Reliability, Responsiveness, And Security
Reliability
Our reliability test is conducted after loading 40 tabs. We open them all simultaneously and record how many pages require a reload due to broken formatting or missing elements. The best score a browser can achieve here is zero, and the worst is 40.
Once again, Opera exhibits solid reliability, only requiring one reload. The second-place finisher is Safari with five failures, followed closely by IE9 with six and Firefox with seven. Chrome suffers nine failures, putting it in last place.
Responsiveness
In the last Web Browser Grand Prix, our dusty old test system made it very easy for us to compare responsiveness. Although none of the browsers slowed to a crawl using our much more modern hardware platform, IE9 does regularly crash and restart itself. And because we have to wait for 40 tabs to finish loading before checking for failures in the reliability test, we noticed we don't wait very long when testing Opera. Firefox treats us to a short wait, too.

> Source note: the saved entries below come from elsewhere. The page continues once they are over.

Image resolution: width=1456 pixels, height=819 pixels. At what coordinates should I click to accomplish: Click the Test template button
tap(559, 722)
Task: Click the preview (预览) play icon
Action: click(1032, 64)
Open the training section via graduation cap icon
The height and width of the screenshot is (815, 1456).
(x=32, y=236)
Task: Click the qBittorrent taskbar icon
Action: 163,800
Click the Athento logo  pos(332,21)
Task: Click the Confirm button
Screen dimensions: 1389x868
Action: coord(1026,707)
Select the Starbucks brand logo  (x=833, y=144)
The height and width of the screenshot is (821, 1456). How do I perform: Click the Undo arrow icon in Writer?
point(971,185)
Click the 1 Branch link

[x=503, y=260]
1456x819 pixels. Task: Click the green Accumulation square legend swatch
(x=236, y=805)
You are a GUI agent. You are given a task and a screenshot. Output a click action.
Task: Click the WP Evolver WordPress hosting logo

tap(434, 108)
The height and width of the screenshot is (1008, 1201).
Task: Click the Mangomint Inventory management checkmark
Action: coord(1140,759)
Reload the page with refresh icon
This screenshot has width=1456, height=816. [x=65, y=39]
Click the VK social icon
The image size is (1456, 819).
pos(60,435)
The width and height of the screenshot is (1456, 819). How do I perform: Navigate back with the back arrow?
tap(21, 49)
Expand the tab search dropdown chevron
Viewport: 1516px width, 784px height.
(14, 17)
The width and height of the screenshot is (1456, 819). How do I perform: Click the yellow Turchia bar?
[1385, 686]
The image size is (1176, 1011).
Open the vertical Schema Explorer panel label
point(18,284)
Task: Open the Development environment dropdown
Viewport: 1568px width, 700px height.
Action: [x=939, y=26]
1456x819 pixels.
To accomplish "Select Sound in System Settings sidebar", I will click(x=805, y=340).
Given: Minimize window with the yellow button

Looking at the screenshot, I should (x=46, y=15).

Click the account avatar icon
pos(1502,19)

We're confident in calling Opera 12 the responsiveness winner. Firefox presents a strong case, while Chrome and Safari are both merely average. IE9 is dubbed weak in this discipline.
Security
BrowserScope Security is the first legitimate security test we've come across that the browsers haven't already beaten. It consists of 17 pass/fail tests, making 17 the maximum score.
Chrome 20 grabs first place with the high score of 16 tests passed, and is followed by fellow WebKit-based Apple Safari. Microsoft Internet Explorer 9 passes 13 tests to earn a third-place finish, beating arch-rival Mozilla Firefox. Opera 12 lands at the bottom, passing just ten out of the 17 tests.